Various and Sundry

  • It seems to be too early for April Fool’s day, and yet the arXiv has Dark Matter as a Trigger for Periodic Comet Impacts by Lisa Randall and Matt Reece, a preprint described as “Accepted by Physical Review Letters, 4 figures, no dinosaurs.” The Register has a story: Dark matter killed the dinosaurs, boffins suggest.

    Also recently at the arXiv in a similar “too early for April 1” category is Crossing Stocks and the Positive Grassmannian I: The Geometry behind Stock Market, which deals with the “stockmarkethedron”, also known as the Geometrical Jewel at the Heart of Finance.

  • The president’s FY2015 budget request is out, with news for HEP not so good: a 6.6% cut proposed in DOE HEP funding. No details about the NSF budget, but the proposal is basically for flat funding (an overall cut of .03% in the research budget). The NSF is proposing one big increase, 13.5% for management. This is just an initial proposal from the administration, with the possibility of something different ultimately emerging from Congress.
  • The particle physics documentary Particle Fever opens here in New York at Film Forum tonight, with appearances tonight and this weekend by the director and “physicists from the film”. There’s a review in today’s New York Times.

    I saw the film last fall at the New York Film festival and wrote about it here, with the summary:

    most of it I thought was fantastically good and I really hope it finds distribution and gets widely seen. On the other hand, some of it I thought was a really bad idea.

    The film is a very inspiring inside look at the LHC experimental search for and discovery of the Higgs. My misgivings were about the theoretical framing of the story, which was the Arkani-Hamed point of view that this is all about two alternatives: SUSY or the multiverse.

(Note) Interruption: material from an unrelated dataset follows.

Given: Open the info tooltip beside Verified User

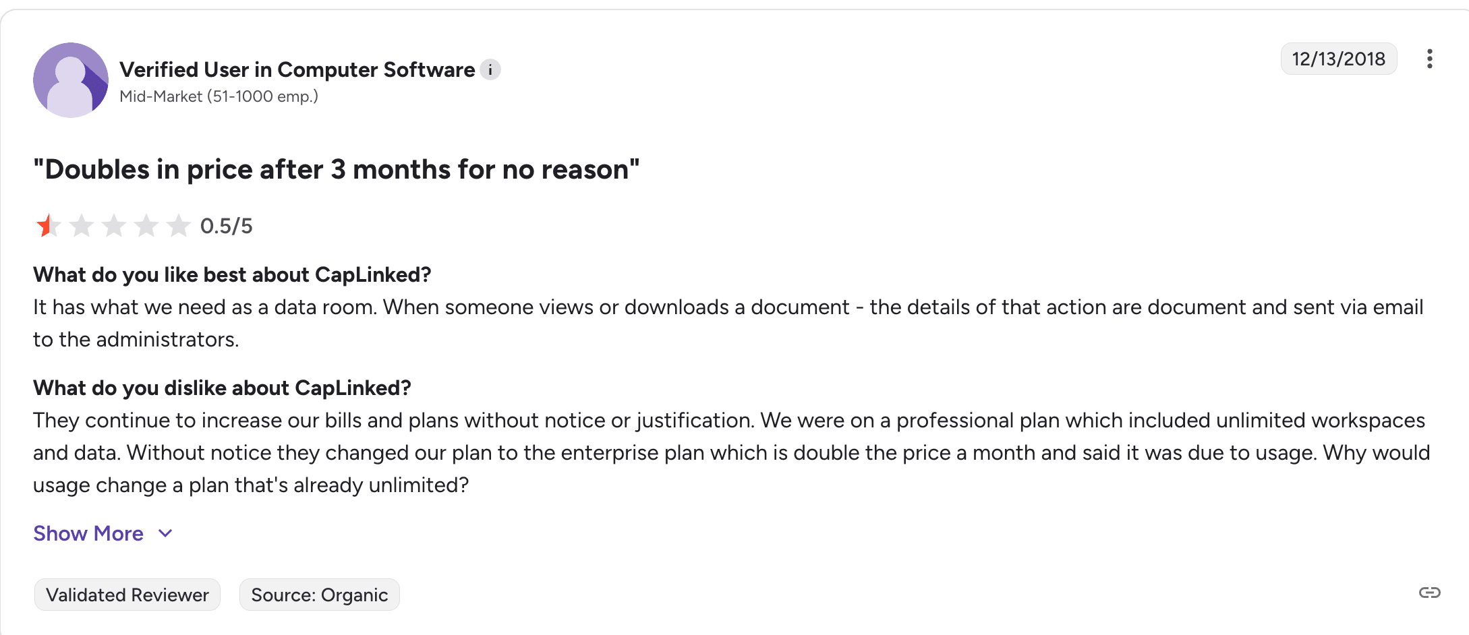Looking at the screenshot, I should (491, 69).
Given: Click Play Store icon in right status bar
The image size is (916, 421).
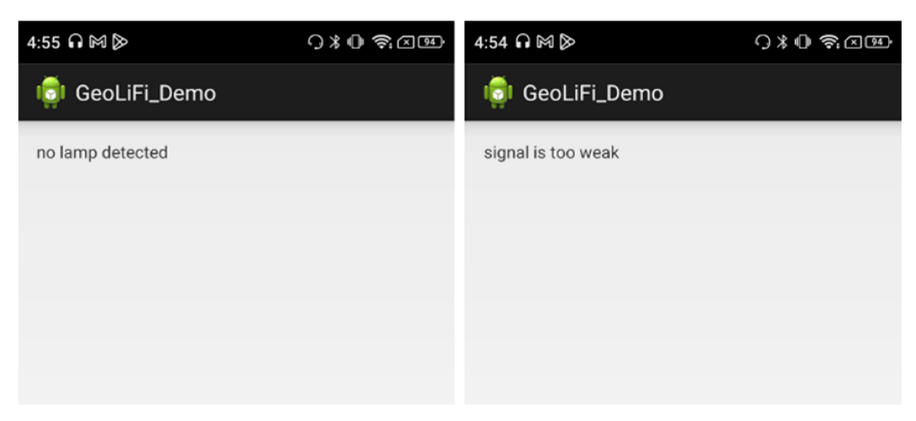Looking at the screenshot, I should pyautogui.click(x=567, y=42).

The NYT review shows that these misgivings were quite justified, with the reviewer’s summary of what they learned about the significance of the Higgs from the film:

    While the discovery of the Higgs may not have immediate consequences for the way we live, or applications in the world of technology and industry, its implications, according to “Particle Fever,” could hardly be more profound. Through most of the film, the scientists are awaiting a specific bit of data, a single number that will either vindicate a theory of the universe known as supersymmetry or suggest the possibility of multiple universes.

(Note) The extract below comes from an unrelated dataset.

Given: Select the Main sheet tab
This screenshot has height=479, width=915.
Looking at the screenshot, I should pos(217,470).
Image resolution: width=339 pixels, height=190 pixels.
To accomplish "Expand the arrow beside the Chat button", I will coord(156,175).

    The differences between these two outcomes seem very stark. In the first case, more particles are likely to be found, contributing to a detailed and orderly picture of the nature of things. In the second, the Standard Model will be thrown into chaos, and the stability of the universe itself may be called into question. It won’t be the end of the world, but for some theorists, it will feel that way.

    Mr. Kaplan is hoping for supersymmetry. His friend and sometime table tennis partner, Nima Arkani-Hamed of the Institute for Advanced Study in Princeton, is in the multiverse camp.

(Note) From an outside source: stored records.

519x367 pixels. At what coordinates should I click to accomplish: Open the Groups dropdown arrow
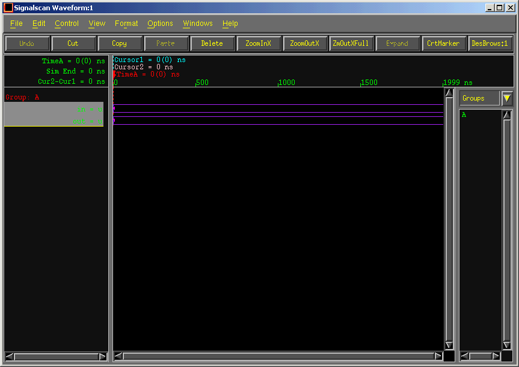tap(507, 98)
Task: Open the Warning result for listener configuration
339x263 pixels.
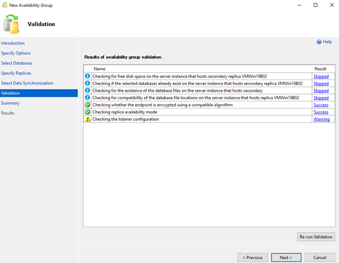Action: click(322, 119)
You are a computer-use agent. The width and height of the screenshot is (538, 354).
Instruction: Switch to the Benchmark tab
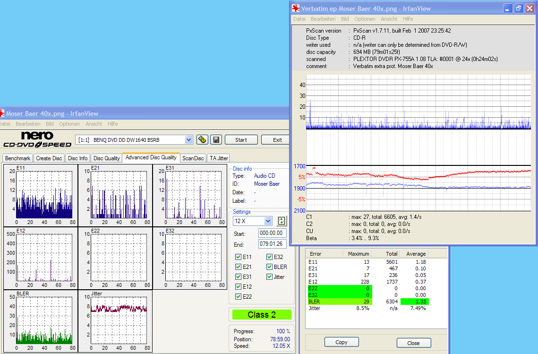[17, 158]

    Physicists often get outraged when they feel journalists badly misrepresent science to the public. Will they get equally outraged when it is physicists doing the misrepresenting?

  • For some insight into the current concerns of particle theorists, you can watch some of the videos at last week’s KITP conference. In particular, there’s Matt Strassler’s talk, where he got all Peter Woit and argued that “one could make the argument” that not seeing SUSY (or anything else stringy) at the LHC “would be significant circumstantial evidence against string theory as a description of nature” and that just seeing the SM at the LHC would be “circumstantial evidence against effective quantum field theory as a complete description of known particle physics”. This got him an argument from Gross about his insufficient enthusiasm for a 100 TeV collider. Gross then also got all Peter Woit, arguing that the failure of the “naturalness” argument for new physics was no big deal since it wasn’t a very good argument to begin with (I get all sorts of grief when I do this..).
    The conference ended with a session of people trying to predict the future of the field 30 years hence. This was mostly pretty discouraging, with a lot of people envisioning more of the same: endless generalities about quantum gravity, firewalls etc. Prominent by its absence was any role of mathematics in theoretical physics, with only Greg Moore speaking up for the question of the significance of now popular 6d superconformal theories, and Nati Seiberg mentioning that connections of the field to mathematics were a good thing.

    Lots of talks mentioned people’s good experiences working with and interacting with Polchinski, who seems to be a very nice guy. I’ve never met him personally, but people have speculated to me that he had something to do with the decision of the arXiv to block links to my blog (he was unhappy about my characterization of his Scientific American article promoting the multiverse). What the truth is about that particular story I suppose I’ll never know.


Update
: Another review of Particle Fever leads with this explanation of the main point they got from the film:

Stakes come no higher than in Particle Fever, a dazzling, dizzying documentary about nothing less than whether we exist in a coherent universe of ordered, even beautiful laws — or whether, as Princeton physicist Nima Arkani-Hamed theorizes, our universe is one of an infinite set of other universes defined by a chaotic mash-up of unstable, inexplicable, random conditions.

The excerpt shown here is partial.